August 27, 2008
Speaker's statute tossed

Texas Politics brings the news.


A 1973 state law banning organizations or "groups of persons" from contributing "anything of value" to influence the election of Texas House speaker is unconstitutional, a federal judge said today.

Read the ruling from U.S. District Judge Sam Sparks.

A coalition of groups from the political right and left joined to filed the suit earlier this year.

"While the ACLU, the Free Market Foundation and the Texas Eagle Forum disagree on many issues, we are delighted that our united opinion on this unconstitutional law prevailed," said ACLU of Texas Legal Director Lisa Graybill in a news release.

"This victory secures the rights of every citizen in Texas to be free to speak their mind about the speaker of the House race without the fear of being thrown into jail," said Kelly Shackelford, president of the Free Market Foundation.

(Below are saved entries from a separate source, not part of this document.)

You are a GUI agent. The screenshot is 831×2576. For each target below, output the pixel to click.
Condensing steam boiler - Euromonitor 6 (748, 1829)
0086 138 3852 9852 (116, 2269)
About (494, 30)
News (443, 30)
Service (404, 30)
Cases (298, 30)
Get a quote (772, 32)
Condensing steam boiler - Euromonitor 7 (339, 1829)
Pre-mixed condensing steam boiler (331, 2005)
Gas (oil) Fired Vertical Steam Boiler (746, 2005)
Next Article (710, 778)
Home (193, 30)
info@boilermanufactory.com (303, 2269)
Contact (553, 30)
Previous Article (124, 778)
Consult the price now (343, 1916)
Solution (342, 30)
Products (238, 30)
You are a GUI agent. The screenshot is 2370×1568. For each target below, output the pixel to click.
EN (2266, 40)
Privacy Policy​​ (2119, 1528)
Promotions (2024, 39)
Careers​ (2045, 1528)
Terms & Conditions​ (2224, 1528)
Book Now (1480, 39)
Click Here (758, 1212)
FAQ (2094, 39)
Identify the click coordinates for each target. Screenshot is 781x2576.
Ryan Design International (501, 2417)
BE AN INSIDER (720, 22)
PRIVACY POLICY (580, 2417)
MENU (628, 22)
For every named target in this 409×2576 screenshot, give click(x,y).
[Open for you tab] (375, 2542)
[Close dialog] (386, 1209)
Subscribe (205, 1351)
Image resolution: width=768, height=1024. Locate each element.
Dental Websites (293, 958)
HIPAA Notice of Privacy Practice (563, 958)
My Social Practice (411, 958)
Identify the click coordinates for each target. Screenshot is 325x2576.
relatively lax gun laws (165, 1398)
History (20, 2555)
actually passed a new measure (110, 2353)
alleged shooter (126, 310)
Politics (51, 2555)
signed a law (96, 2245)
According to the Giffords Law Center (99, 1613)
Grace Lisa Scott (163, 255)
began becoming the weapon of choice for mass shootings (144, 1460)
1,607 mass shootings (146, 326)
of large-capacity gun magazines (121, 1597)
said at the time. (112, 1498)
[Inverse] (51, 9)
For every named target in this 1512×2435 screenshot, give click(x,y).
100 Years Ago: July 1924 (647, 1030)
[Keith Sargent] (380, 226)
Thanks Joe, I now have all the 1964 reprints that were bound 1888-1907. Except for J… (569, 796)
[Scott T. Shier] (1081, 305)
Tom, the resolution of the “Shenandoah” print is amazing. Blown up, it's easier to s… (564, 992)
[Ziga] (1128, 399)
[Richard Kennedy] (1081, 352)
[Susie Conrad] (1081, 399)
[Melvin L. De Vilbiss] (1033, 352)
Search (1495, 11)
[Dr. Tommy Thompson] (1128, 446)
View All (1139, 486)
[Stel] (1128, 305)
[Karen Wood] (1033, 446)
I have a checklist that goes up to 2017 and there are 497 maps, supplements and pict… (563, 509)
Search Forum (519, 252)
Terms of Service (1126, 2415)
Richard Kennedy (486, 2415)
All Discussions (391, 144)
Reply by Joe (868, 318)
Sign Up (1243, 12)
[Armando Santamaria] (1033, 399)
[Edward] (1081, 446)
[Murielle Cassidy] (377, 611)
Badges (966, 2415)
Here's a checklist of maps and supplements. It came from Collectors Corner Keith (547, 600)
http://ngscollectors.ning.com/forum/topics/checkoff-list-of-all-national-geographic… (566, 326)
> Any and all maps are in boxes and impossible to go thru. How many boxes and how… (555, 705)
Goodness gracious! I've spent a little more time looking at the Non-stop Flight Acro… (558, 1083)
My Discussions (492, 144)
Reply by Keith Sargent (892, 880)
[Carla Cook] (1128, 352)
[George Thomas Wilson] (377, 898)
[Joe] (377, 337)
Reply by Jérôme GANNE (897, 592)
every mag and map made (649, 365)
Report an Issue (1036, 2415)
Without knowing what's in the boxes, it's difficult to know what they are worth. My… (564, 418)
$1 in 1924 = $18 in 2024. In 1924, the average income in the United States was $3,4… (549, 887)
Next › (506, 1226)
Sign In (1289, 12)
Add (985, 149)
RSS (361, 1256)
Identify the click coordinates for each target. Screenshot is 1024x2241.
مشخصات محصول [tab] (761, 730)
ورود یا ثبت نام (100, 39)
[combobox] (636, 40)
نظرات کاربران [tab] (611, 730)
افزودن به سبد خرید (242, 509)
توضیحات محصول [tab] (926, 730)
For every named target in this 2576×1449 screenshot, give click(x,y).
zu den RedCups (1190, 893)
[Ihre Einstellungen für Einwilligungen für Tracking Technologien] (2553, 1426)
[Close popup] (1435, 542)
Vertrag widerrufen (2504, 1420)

Some background on this can be found here and here. As I said before, while we may as not have this law if we're not going to enforce it, I think it's a bad idea to not have it. I think the free speech argument is absurd. The only entity that is interested in this is the lobby, and their ability to express themselves is just fine, thanks. I hope the next Lege takes another shot at this.

Posted by Charles Kuffner on August 27, 2008 to That's our Lege
Comments

Seriously, do you think Craddick will allow it to come to the floor? It makes him even more powerful without the law. Don't think he is not aware of that.